_Text block:_
########

WASHINGTON, D.C. – Another 898,000 Americans filed for unemployment last week, an increase of 53,000 from the previous week’s total, bringing the number of workers drawing unemployment benefits to nearly 10 million amid a health crisis that has now claimed the lives of over 215,000 in the U.S. As the deadly repercussions of the pandemic and recession grow worse by the day, all eyes are on President Trump’s Senate allies to finally stop holding up critically needed relief for struggling workers, states, schools, and small businesses.

Despite recent polling showing that nearly three in four Americans would prefer that Congress prioritize passing a new relief bill, Trump and his allies’ top priority is replacing Justice Ginsburg on the high court as soon as possible with Trump’s far-right nominee and friend of corporations, Amy Coney Barrett.  

This month, the House passed an updated HEROES Act that includes a full extension of the CARES Act’s $600 enhanced unemployment benefit provision and improvements to the Paycheck Protection Program (PPP), after previously passing an aid bill in May.

Meanwhile, Trump’s Senate allies are preparing to vote next week on a COVID-19 recovery bill that offers far too little, too late and insists on on blanket immunity for corporations against claims from workers mistreated during the pandemic and no efforts to fix the PPP’s fundamental flaws that allowed tens of thousands of small businesses to shutter, especially in communities of color

“With rising levels of food insecurity and a new wave of evictions right around the corner, Trump’s Senate allies should be working around the clock to get relief into Americans’ pockets. Instead, they’re pouring all their energy into forcing through a judge who sides with corporations at the expense of consumers, workers, and immigrants,” said Kyle Herrig, president of Accountable.US.

“Rather than rush their radical Supreme Court pick through the approvals process before her full record is known to the public, the Senate needs to pass the Heroes Act — a bill that meets the magnitude of the crises we are in and prioritizes vulnerable communities over the wealthy and well-connected.”

########

_Exercises to complete:_
• a. According to the press release on unemployment claims, how many Americans filed for unemployment last week?
• b. Shorten the press release's paragraph beginning "This month, the House passed" into a single brief sentence that keeps its main facts.
• c. In the press release, update the part that opens with the words containing "Meanwhile, Trump’s Senate" and closes with "president of Accountable.US." by replacing "evictions" with "foreclosures".

[Stored data entries]
########

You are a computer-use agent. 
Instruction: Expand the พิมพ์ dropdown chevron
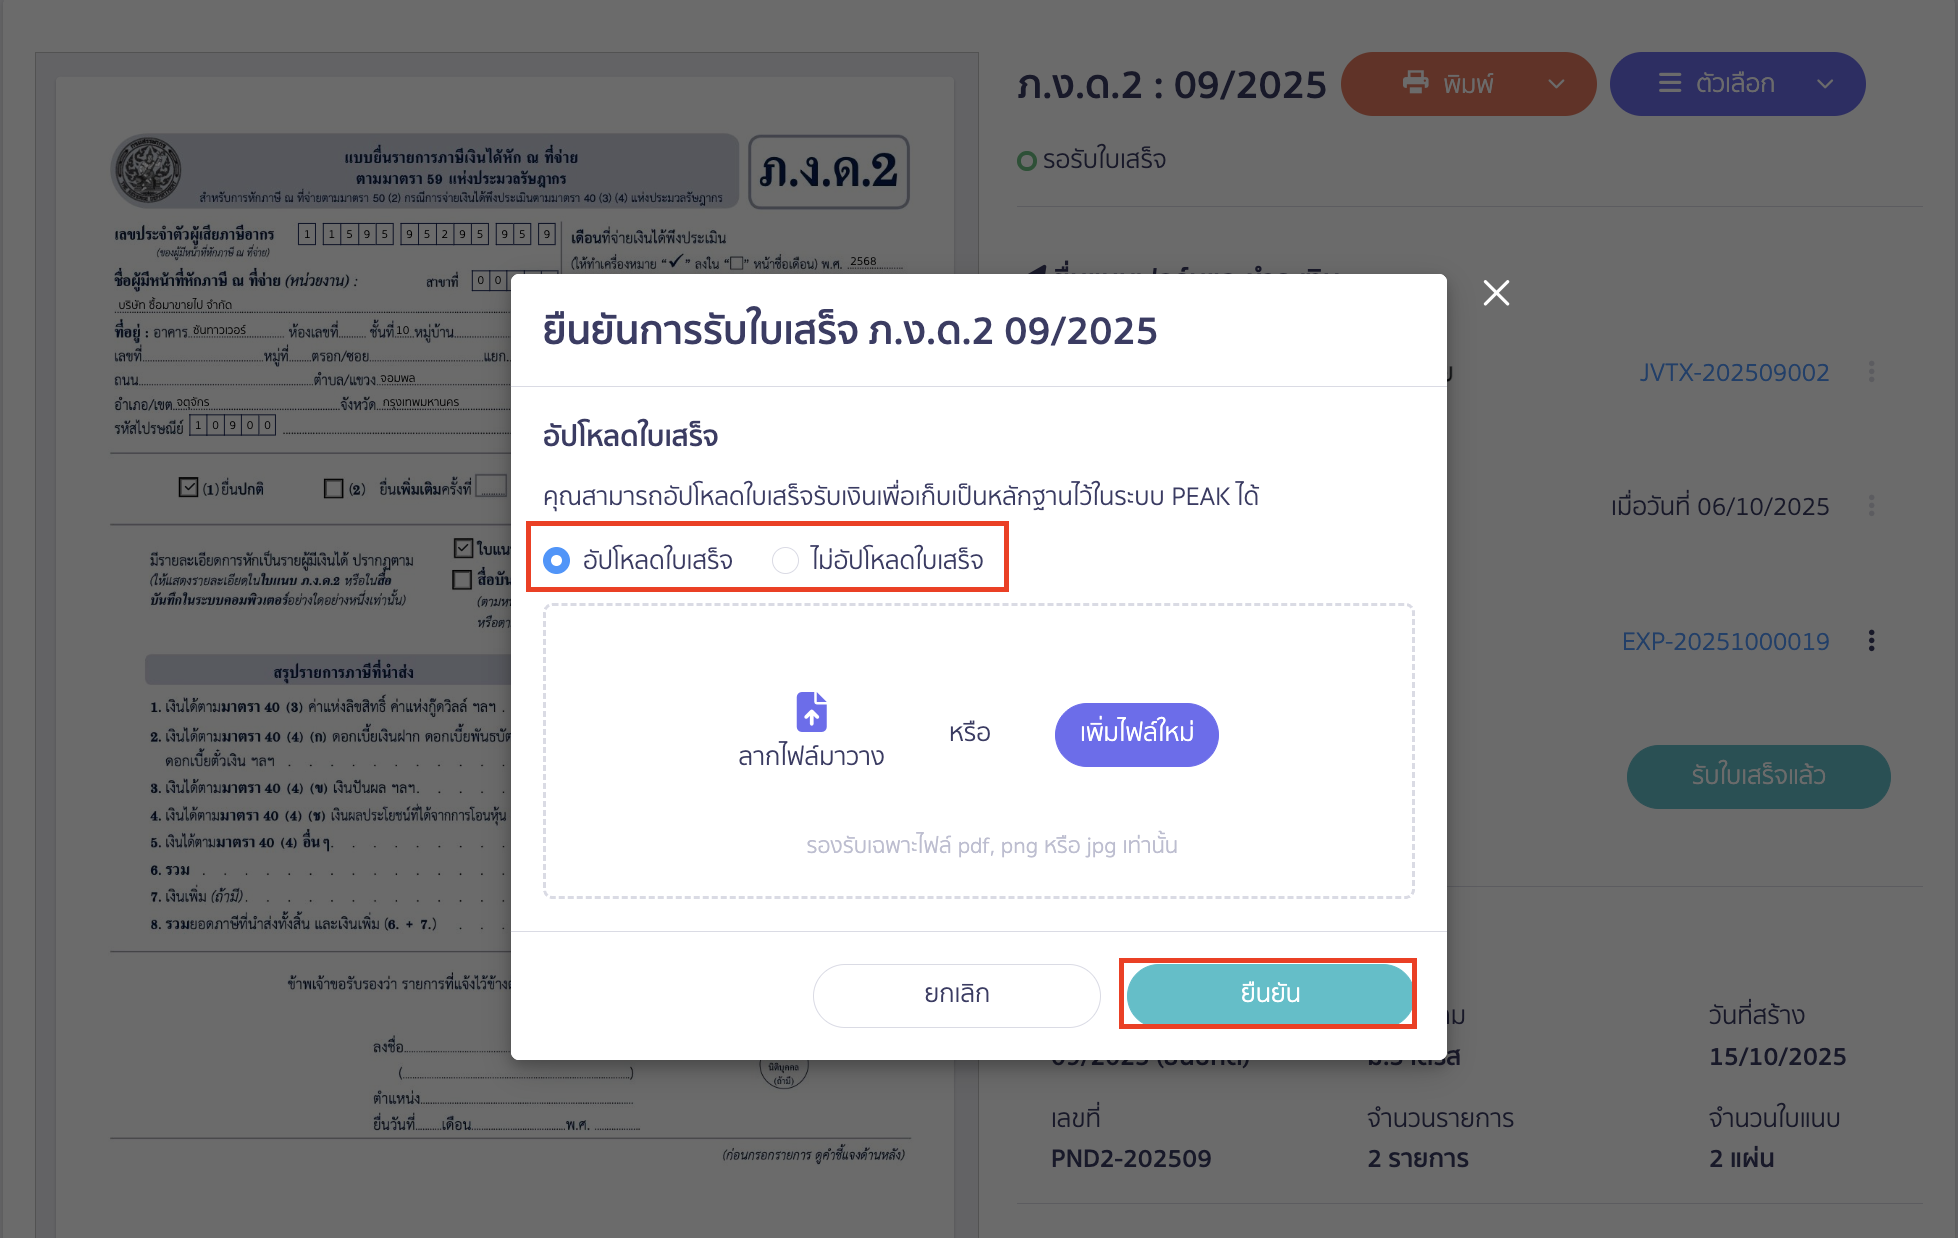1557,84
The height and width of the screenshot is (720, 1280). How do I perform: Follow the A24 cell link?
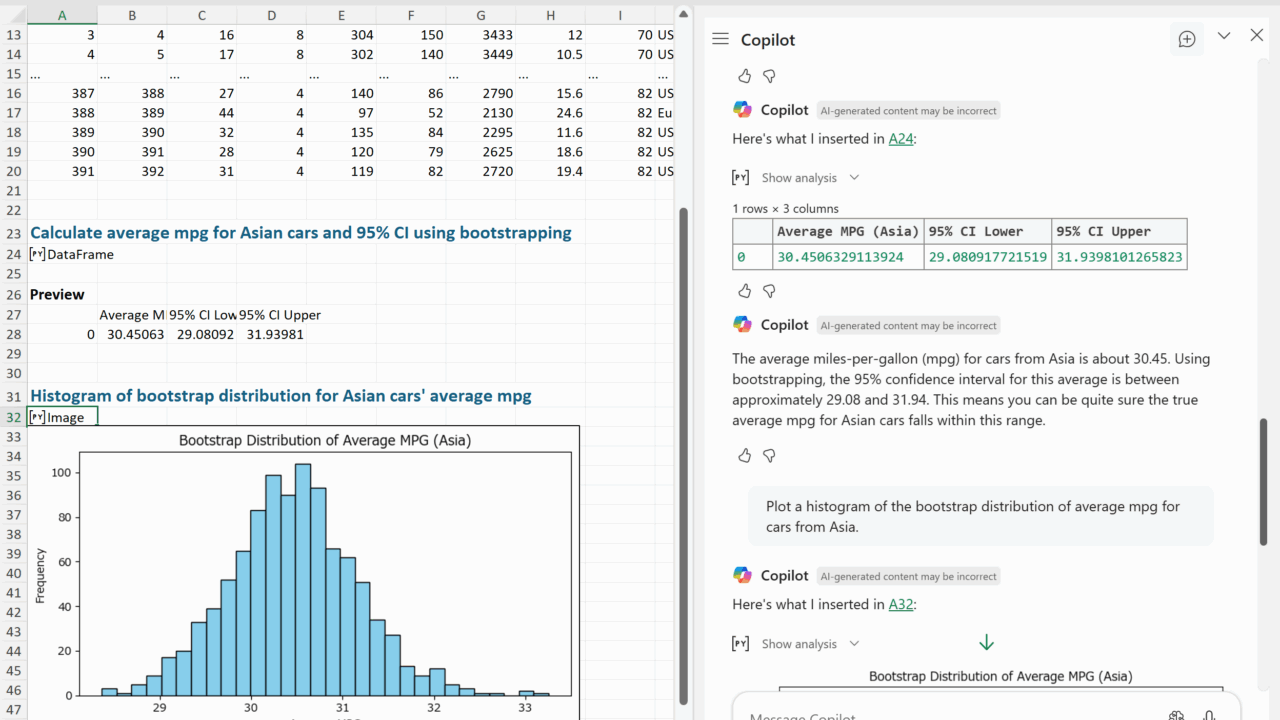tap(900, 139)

########

_Answers to the exercises:_
• a. 898,000 Americans filed for unemployment last week.

• b. This month the House passed an updated HEROES Act that fully extends the CARES Act's $600 enhanced unemployment benefit and improves the Paycheck Protection Program, following an earlier aid bill it passed in May.

• c.
Meanwhile, Trump’s Senate allies are preparing to vote next week on a COVID-19 recovery bill that offers far too little, too late and insists on on blanket immunity for corporations against claims from workers mistreated during the pandemic and no efforts to fix the PPP’s fundamental flaws that allowed tens of thousands of small businesses to shutter, especially in communities of color

“With rising levels of food insecurity and a new wave of foreclosures right around the corner, Trump’s Senate allies should be working around the clock to get relief into Americans’ pockets. Instead, they’re pouring all their energy into forcing through a judge who sides with corporations at the expense of consumers, workers, and immigrants,” said Kyle Herrig, president of Accountable.US.